You can estimate the bias of each measurer much more efficiently if you have them measure the same sample, yes, analogous to crossover: now the differences are due less to the wide diversity of the sampled population and more to the particular measurer.

(To put it a little more mathily, when each measurer measures different samples, then the measurements will be spread very widely because it's Var(measurer-bias) + Var(population); but if we have the measurers measure the same sample, then Var(population) drops out and now there's just Var(measurer-bias). If I measure a sample and get 2.9 and you measure it as well and get 3.1, then probably the sample is really ~3.0 and my bias is -0.1 and your bias is +0.1. If I measure one sample and get 2.9 and you measure a different sample and get 3.1, then my bias and your bias are... ???)

For example, the classic example for MLMs is you have n classrooms' test scores, and you want to figure out the teachers' effects. It's hard to tell because the classrooms' average scores will differ a lot on their own. This is analogous to your original description: each measurer gets their own batch of samples. But what if you had a crossed design of one classroom with test scores after it's taught by each teacher? Then much of the differences in the average score will be due to the particular effect of each teacher and that will be much easier to estimate.
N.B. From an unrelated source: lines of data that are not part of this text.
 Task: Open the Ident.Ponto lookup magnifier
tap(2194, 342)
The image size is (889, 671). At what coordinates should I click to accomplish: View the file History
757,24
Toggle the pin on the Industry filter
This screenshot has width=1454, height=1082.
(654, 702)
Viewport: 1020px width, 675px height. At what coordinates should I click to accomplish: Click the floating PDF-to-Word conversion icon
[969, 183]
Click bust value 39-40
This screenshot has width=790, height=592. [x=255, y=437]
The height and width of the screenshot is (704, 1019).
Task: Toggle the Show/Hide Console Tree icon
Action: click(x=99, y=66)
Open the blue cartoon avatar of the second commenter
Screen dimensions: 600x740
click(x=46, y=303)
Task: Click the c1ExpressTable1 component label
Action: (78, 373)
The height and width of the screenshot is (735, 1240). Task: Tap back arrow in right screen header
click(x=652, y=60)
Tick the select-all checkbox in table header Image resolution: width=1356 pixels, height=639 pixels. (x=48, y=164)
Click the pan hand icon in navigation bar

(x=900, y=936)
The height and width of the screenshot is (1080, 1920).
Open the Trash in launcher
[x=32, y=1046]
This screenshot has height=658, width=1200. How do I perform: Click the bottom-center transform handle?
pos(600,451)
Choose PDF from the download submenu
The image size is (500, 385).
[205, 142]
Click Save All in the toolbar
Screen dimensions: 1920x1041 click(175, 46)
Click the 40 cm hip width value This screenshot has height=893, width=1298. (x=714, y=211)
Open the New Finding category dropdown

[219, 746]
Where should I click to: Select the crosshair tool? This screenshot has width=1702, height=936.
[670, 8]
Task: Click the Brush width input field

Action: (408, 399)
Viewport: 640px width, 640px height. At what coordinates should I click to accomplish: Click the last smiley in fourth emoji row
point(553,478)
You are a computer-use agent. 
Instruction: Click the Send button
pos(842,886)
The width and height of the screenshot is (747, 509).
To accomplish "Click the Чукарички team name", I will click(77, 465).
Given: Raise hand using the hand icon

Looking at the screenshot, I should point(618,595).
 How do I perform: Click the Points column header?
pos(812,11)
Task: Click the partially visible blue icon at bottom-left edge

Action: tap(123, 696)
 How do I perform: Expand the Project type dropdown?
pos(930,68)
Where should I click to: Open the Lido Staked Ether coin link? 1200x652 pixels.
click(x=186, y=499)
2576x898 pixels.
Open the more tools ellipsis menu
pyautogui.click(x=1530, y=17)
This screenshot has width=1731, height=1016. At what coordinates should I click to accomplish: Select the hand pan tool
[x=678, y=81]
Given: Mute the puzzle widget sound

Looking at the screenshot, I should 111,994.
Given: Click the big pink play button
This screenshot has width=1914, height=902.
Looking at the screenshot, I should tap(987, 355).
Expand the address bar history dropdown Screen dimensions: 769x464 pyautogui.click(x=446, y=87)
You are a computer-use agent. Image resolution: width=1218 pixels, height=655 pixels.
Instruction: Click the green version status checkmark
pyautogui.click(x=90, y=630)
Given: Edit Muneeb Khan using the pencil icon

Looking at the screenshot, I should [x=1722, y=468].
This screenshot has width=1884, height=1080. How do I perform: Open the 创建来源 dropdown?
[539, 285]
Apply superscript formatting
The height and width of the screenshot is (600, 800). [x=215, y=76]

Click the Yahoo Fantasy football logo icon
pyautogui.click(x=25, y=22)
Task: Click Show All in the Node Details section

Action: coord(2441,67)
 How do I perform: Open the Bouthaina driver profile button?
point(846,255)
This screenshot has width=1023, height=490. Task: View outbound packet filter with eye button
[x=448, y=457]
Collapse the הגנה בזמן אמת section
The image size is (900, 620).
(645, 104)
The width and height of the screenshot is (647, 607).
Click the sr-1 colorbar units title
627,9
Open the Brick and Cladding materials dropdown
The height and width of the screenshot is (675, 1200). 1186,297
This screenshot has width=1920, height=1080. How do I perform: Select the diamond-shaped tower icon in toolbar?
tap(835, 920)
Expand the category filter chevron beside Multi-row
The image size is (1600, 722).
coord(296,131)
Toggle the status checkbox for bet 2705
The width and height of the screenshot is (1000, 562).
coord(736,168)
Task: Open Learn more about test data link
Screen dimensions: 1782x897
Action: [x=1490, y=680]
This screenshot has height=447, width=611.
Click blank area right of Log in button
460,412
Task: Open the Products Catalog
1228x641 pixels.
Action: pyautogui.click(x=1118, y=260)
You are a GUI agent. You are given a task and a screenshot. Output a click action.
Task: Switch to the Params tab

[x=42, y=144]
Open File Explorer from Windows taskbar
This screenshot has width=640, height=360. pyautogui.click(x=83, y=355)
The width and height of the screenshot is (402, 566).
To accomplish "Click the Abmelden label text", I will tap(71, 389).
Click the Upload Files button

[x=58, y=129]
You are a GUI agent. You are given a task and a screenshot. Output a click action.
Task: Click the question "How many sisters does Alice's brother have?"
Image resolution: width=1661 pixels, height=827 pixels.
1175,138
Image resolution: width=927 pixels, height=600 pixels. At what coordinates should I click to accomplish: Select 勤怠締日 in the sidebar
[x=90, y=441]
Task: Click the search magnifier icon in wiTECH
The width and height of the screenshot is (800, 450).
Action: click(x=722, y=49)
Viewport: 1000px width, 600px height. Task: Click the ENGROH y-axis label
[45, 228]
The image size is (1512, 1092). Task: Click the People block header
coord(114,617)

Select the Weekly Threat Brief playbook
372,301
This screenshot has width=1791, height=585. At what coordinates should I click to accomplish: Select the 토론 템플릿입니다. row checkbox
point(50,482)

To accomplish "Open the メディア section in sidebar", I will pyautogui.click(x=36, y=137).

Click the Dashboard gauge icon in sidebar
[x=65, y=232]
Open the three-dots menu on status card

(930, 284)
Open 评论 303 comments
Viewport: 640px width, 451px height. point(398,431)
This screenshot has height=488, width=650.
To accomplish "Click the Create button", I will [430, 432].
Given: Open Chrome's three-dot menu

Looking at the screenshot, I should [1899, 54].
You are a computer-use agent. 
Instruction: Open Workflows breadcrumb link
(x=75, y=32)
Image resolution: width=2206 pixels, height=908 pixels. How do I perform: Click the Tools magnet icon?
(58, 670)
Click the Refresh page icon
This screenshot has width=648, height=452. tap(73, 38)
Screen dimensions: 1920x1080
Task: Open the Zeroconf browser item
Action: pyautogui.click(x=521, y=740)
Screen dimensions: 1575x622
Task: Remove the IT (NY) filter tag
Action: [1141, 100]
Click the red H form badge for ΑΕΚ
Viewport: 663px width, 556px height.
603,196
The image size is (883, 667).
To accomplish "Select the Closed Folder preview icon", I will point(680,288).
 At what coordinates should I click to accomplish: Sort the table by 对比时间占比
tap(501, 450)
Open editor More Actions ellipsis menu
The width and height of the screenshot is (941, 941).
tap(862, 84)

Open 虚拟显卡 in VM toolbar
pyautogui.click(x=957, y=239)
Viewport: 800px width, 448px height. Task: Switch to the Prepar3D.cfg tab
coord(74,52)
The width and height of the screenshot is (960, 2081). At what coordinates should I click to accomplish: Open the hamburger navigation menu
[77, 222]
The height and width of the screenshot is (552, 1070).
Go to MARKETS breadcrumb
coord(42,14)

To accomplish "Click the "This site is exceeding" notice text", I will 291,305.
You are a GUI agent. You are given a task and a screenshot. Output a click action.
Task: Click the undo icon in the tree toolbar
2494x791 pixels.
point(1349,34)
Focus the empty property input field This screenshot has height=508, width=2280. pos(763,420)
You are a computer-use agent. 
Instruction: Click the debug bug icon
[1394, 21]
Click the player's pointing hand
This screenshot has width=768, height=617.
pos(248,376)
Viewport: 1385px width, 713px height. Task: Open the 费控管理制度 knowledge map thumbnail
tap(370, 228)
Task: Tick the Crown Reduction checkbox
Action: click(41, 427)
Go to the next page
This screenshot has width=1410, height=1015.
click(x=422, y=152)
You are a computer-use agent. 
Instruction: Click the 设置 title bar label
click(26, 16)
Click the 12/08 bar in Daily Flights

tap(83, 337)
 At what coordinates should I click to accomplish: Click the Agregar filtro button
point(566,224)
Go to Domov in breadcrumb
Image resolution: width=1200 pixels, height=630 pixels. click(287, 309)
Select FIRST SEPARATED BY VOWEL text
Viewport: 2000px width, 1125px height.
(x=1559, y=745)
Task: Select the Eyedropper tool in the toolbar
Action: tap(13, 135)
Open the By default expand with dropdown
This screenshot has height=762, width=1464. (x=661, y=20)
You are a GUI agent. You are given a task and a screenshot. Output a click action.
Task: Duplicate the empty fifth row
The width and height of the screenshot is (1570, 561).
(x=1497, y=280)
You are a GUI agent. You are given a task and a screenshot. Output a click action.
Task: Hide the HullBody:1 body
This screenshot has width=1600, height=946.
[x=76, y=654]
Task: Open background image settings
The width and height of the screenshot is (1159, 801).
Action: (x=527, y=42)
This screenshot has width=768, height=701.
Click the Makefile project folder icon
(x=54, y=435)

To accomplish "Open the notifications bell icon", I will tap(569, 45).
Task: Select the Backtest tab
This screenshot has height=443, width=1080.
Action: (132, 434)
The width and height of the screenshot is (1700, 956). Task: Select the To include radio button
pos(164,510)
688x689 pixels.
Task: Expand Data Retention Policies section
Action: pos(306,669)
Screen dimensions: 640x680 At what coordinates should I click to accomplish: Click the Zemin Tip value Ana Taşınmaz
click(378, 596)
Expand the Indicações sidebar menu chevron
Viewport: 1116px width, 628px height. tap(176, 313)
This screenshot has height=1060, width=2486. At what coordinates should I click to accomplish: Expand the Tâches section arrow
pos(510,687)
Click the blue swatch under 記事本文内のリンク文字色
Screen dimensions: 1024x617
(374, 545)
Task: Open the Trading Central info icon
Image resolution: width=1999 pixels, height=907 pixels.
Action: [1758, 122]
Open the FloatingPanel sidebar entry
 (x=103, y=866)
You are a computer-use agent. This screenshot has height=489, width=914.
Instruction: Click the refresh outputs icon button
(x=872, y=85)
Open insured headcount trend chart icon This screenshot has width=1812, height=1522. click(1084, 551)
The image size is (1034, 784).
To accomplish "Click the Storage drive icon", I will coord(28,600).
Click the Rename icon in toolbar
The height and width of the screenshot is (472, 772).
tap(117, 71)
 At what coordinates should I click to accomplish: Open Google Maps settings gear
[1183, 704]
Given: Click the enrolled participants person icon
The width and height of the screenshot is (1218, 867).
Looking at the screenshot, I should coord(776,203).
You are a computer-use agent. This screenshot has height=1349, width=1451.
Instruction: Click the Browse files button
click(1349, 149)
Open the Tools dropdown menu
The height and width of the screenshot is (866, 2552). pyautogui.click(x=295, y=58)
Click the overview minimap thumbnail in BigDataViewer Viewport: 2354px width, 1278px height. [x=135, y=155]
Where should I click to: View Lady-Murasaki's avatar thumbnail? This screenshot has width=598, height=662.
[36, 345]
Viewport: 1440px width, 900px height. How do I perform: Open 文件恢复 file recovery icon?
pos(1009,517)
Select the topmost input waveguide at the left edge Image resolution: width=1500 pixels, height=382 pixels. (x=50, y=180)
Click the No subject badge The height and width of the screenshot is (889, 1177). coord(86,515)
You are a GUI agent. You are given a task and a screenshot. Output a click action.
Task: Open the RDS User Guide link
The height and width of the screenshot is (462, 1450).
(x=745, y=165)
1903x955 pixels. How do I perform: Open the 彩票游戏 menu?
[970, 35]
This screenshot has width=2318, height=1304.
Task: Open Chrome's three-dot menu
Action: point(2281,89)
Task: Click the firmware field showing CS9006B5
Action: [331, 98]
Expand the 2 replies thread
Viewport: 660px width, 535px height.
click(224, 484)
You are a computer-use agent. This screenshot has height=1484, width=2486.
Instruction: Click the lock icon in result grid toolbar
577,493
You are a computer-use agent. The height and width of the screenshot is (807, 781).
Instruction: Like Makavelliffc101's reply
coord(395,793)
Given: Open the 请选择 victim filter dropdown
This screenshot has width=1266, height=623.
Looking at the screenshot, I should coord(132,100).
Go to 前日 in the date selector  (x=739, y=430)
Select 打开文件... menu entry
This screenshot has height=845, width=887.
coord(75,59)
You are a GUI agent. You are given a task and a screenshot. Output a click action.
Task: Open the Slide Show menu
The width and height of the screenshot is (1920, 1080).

So if we look at the difference in differences between x1and x2, and it is greater for some middle latent variables (ways of staining) than for others, can we use it as a measure of 'the overall variability of the measuring method'? Say, if we have ten measurers and four measuring methods...

I guess. From a factor analysis perspective, you just want to pick the one with the highest loading on X, I think.

Comment author: Romashka 17 August 2015 12:12:21PM 1 point [-]

Huh. Your answer was even more useful for me than I expected. My 'secret agenda' is to put forth another mountant medium, which might have advantages over the one in use, but I will have to show that they do not differ in preparation quality. I think I am going to do a 2-by-2 crossover.

So - thank you! Analogies for the win!